Since then, Little Ho School, go to the grocery store to buy things only dare to buy 3 packs of snacks, and the price must be 5 of the integer times , convenient canteen sister calculate the price.

But little Ho is not good at calculating, so he put all the snacks in the store price and his desire for this snack to tell you, I hope you can help him to calculate the premise of not annoy the store sister, can buy snacks of the desire and the highest is how much.

Input

Each input file contains multiple sets of test data, the first behavior of each input file is an integer q, which represents the number of groups of test data.

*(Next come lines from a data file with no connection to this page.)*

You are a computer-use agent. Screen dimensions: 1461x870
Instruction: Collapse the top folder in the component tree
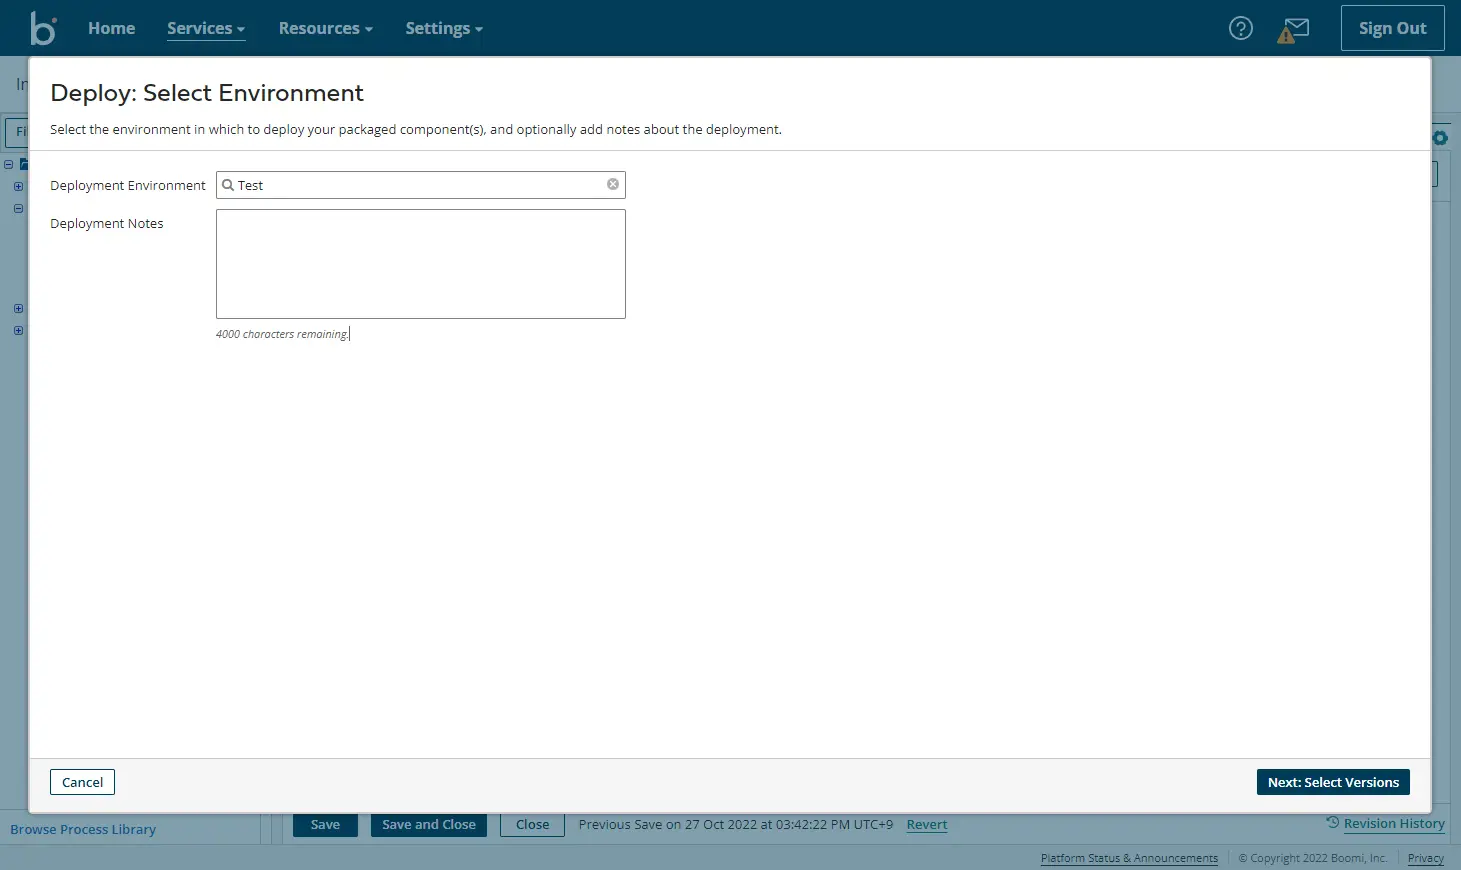click(8, 164)
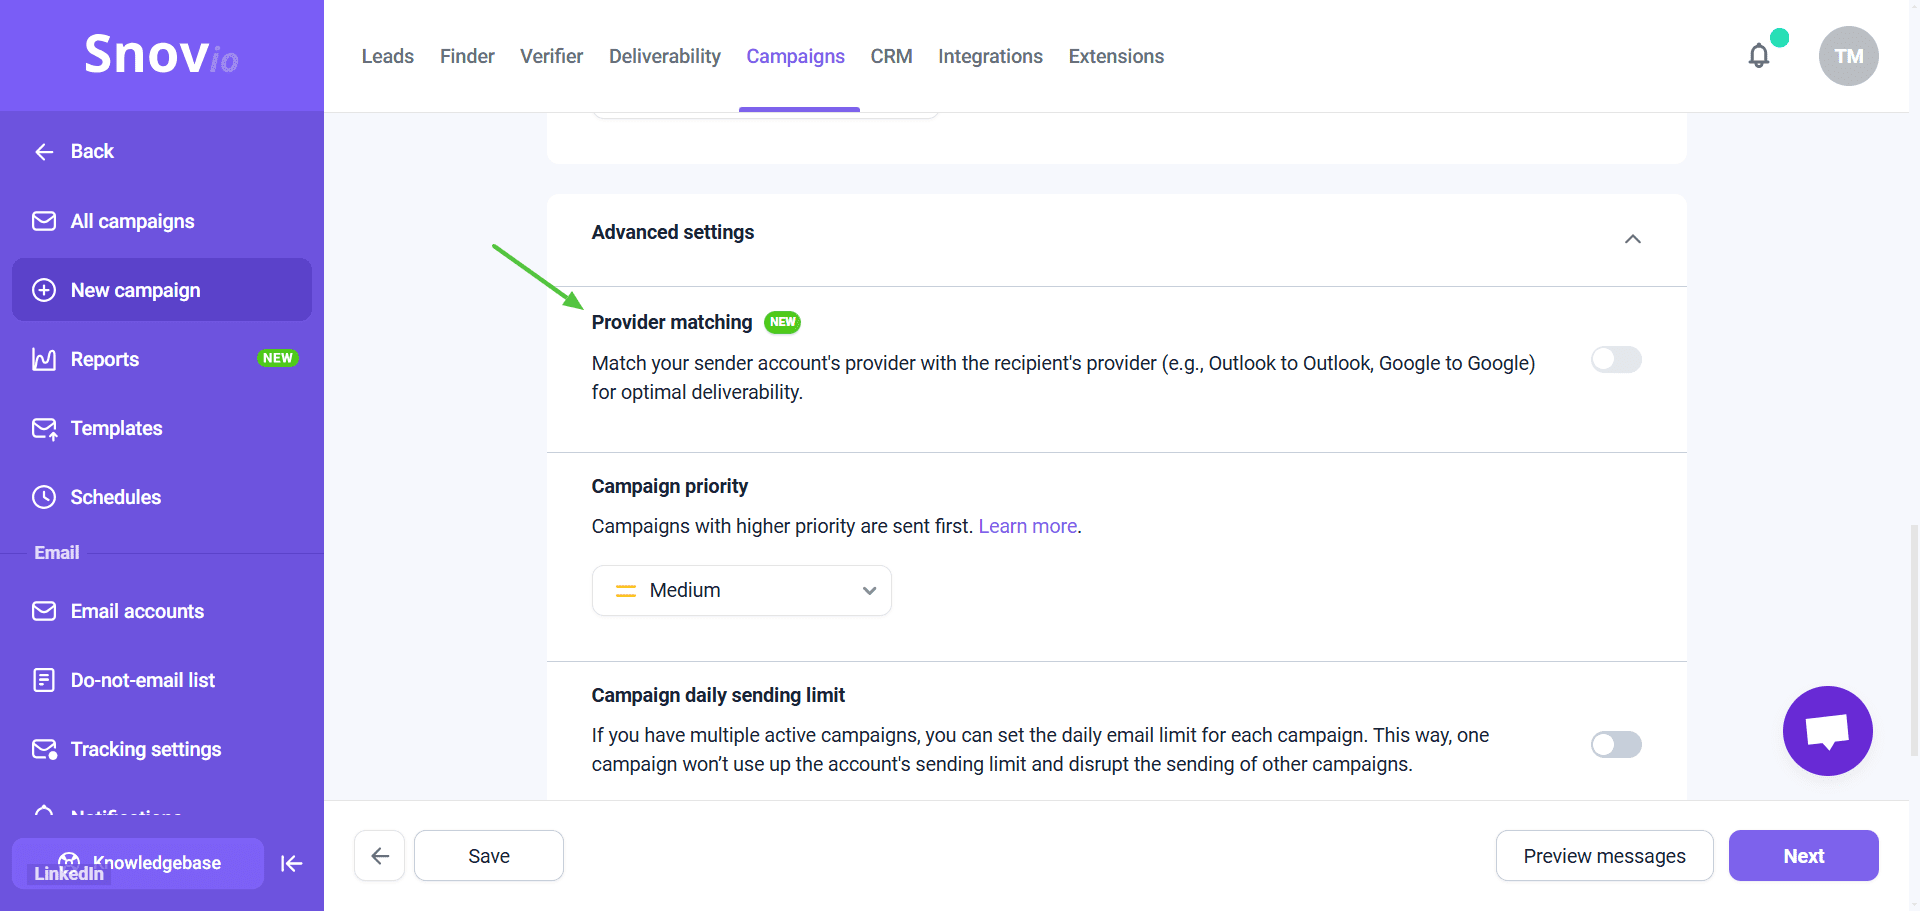This screenshot has height=911, width=1920.
Task: Enable the Provider matching toggle
Action: point(1616,360)
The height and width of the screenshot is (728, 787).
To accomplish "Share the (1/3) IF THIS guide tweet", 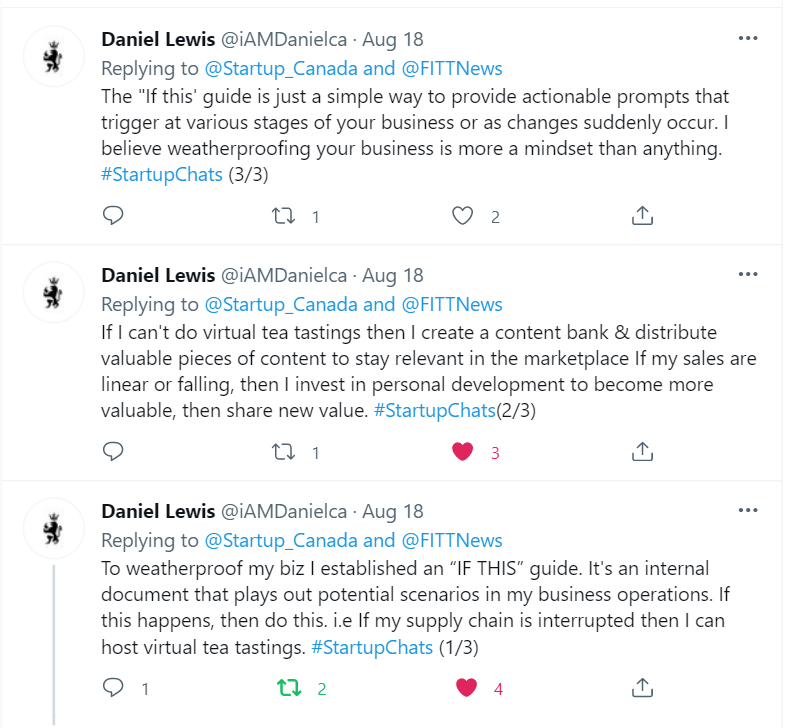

The first behavior of each set of test data is a positive integer n, which indicates the number of snacks in the kiosk.

The next n rows, each acting a positive real number A and a positive integer b, represent the price of the snack and the desire of small ho for it.

A snack has only one pack.

For 100% data, 1 <= Q <= 10,1<=n<=50,0<a<=10,1<=b<=100 are satisfied.

For 100% of the data, the decimal portion of a can only be 0.5 or 0.

Output

For each set of test data, output an integer ans, indicating that little ho can get the maximum desired degree of sum.

Sample Input

1
4
0.5 6
4.5 7
5.0 4
2.0 9

Sample Output

17

This problem at first glance is the movement of rules, I learned the rules, despair, Baidu find violence also OK

But there's a simple mistake.

Floating-point type can not take the surplus, that is to do ·

Find the array int qian[i]

Multiply double by 10 and assign to Qian[i]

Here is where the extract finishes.